*Extracto proporcionado:*
┏━━
Mi Nochevieja en un tanatorio: un cuento navideño en rojo, dorado y negro
De todas las fiestas para dar la bienvenida al año nuevo que me han contado, la de esta joven que vivió un extraño romance con el conductor de coches fúnebres del pueblo será siempre mi favorita
Mi historia favorita de Nochevieja me la contó mi amiga Aurora. Su encanto y su fisico llamativo –durante años estuvo convencida de que descendía de unos vikingos– le sirvieron para coleccionar novios durante una larga etapa de su vida. Hay uno que siempre vuelve a las conversaciones cuando nos reunimos en Navidad: Matías, el de la funeraria.
Matías no era guapo a rabiar pero tenía algo: cara de bruto, cuerpo cincelado por los trabajos manuales del campo y una leve barriga cervecera. Había encadenado trabajos absurdos hasta que alguien lo recomendó para ayudar en la funeraria. Matías, hombre rudo que la mayoría de las veces hablaba en un gallego cerrado difícil de entender incluso para otros gallegos, acabó no solo conduciendo parte de la flota de coches fúnebres de la empresa (¡“Seis coches para ayudarle en sus momentos más delicados”, anunciaba con orgullo la empresa!) sino acudiendo a las clases de un maquillador italiano para peinar y maquillar a los cadáveres.
Matías fue el novio de Aurora durante unas Navidades de comienzos de este siglo. Y, en contra de lo que uno pueda suponer, estaba encantado con su trabajo. A muchos la muerte se les aparece como advertencia, pero a Matías le entregó un currículum vitae en vez de una guadaña.
No le costó acostumbrarse también a conducir los coches fúnebres de su nueva empresa. Estos eran automáticos y él siempre había usado manuales, así que durante unos días se dedicó a perfeccionar su técnica en otro descampado cercano a su aldea por el que hacía alegres trompos
En Galicia la muerte es la respuesta a muchas cosas, para algunos la única a su propia vida. Los mayores banquetes que recuerdo siempre han tenido lugar en la casa del finado tras un funeral, donde el nivel de dulces y empanadas eran tan desorbitado que una vez vi como un féretro era utilizado como mesa a falta de otra superficie libre. En Galicia la muerte es también un viaje, en ocasiones a la capital de la provincia: los autobuses que las funerarias ponen a disposición de los vecinos del muerto es la única línea que une ciertas aldeas con la ciudad. Cuando se oye “buen viaje” en un grupo de señoras vestidas de negro se lo pueden estar diciendo tanto a un cadáver como a sus vecinos, que aprovechan el autobús de la funeraria para visitar el Zara de la ciudad. De esos autocares he visto bajarse a gente llorando sin consuelo y a continuación a vecinos con flamantes chaquetas nuevas.
┗━━
*Registros:*
┏━━
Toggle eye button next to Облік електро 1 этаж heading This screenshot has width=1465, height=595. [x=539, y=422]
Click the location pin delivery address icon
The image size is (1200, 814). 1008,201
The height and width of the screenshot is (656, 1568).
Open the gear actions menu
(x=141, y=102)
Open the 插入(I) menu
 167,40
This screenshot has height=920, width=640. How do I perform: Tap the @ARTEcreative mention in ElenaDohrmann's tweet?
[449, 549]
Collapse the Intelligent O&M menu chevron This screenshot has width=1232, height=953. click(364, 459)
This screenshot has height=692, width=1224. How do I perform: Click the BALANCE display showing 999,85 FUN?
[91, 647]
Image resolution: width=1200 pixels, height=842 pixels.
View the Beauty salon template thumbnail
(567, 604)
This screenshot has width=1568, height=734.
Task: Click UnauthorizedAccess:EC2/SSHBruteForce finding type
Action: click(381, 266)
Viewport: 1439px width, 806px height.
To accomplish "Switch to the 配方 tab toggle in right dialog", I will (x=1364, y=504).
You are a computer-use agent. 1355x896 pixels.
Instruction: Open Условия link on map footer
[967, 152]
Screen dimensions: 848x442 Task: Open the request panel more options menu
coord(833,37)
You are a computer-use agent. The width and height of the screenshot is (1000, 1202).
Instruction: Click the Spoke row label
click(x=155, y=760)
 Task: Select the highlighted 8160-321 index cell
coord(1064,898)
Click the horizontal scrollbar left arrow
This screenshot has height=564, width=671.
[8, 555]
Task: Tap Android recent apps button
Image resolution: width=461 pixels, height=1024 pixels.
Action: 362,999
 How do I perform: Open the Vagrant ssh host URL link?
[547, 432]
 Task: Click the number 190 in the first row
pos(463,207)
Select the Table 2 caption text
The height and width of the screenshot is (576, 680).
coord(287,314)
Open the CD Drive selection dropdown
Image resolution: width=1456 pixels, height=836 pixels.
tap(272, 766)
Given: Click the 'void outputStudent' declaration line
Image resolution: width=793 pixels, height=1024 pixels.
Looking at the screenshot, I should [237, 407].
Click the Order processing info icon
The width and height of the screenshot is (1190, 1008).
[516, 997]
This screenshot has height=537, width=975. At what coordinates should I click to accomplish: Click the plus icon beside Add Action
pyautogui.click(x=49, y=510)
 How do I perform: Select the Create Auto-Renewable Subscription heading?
┗━━
*Retos:*
1) Enumera los rasgos que, según el relato de Nochevieja, componían ese "algo" que tenía Matías.
2) Actualiza el relato de Nochevieja y reescribe todo lo que va desde "Matías fue el" hasta "de una guadaña.", cambiando "guadaña" por "hoz".
3) Según el relato de Nochevieja, ¿cuántos coches anunciaba la funeraria que tenía para ayudar en los momentos más delicados?
Las líneas son un material independiente del relato.

*Respuestas esperadas:*
1) Cara de bruto; cuerpo cincelado por los trabajos manuales del campo; una leve barriga cervecera.

2)
Matías fue el novio de Aurora durante unas Navidades de comienzos de este siglo. Y, en contra de lo que uno pueda suponer, estaba encantado con su trabajo. A muchos la muerte se les aparece como advertencia, pero a Matías le entregó un currículum vitae en vez de una hoz.

3) Seis coches.